• **Problem to solve**: Word for word, set down the records and skip each picture.

(Beginning of Records provided)

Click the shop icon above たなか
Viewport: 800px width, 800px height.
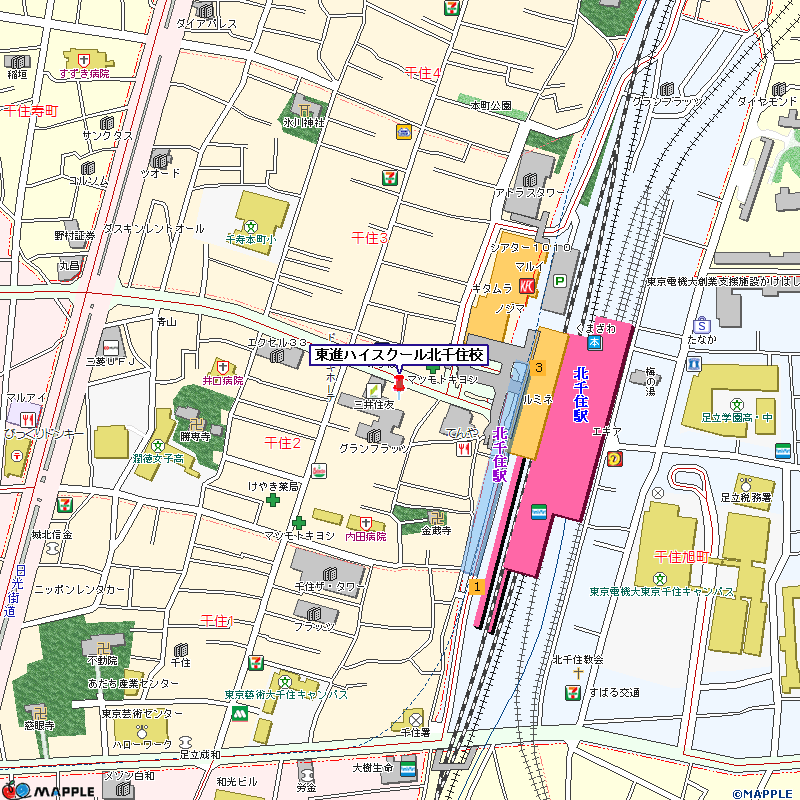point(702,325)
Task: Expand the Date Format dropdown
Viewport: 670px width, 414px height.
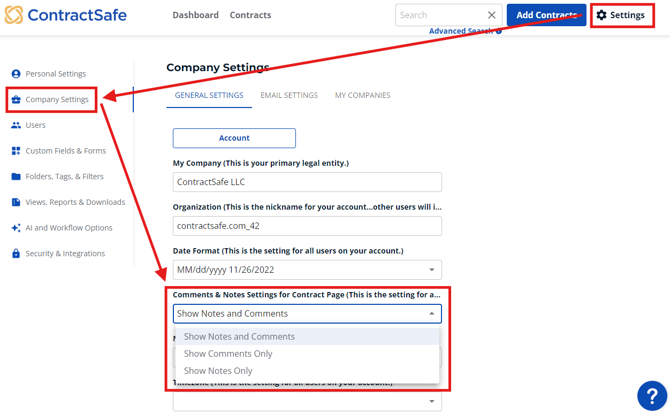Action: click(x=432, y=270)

(End of Records provided)

• **Response area**:
Click the shop icon above たなか
Viewport: 800px width, 800px height.
point(702,325)
Task: Expand the Date Format dropdown
Viewport: 670px width, 414px height.
Action: click(x=432, y=270)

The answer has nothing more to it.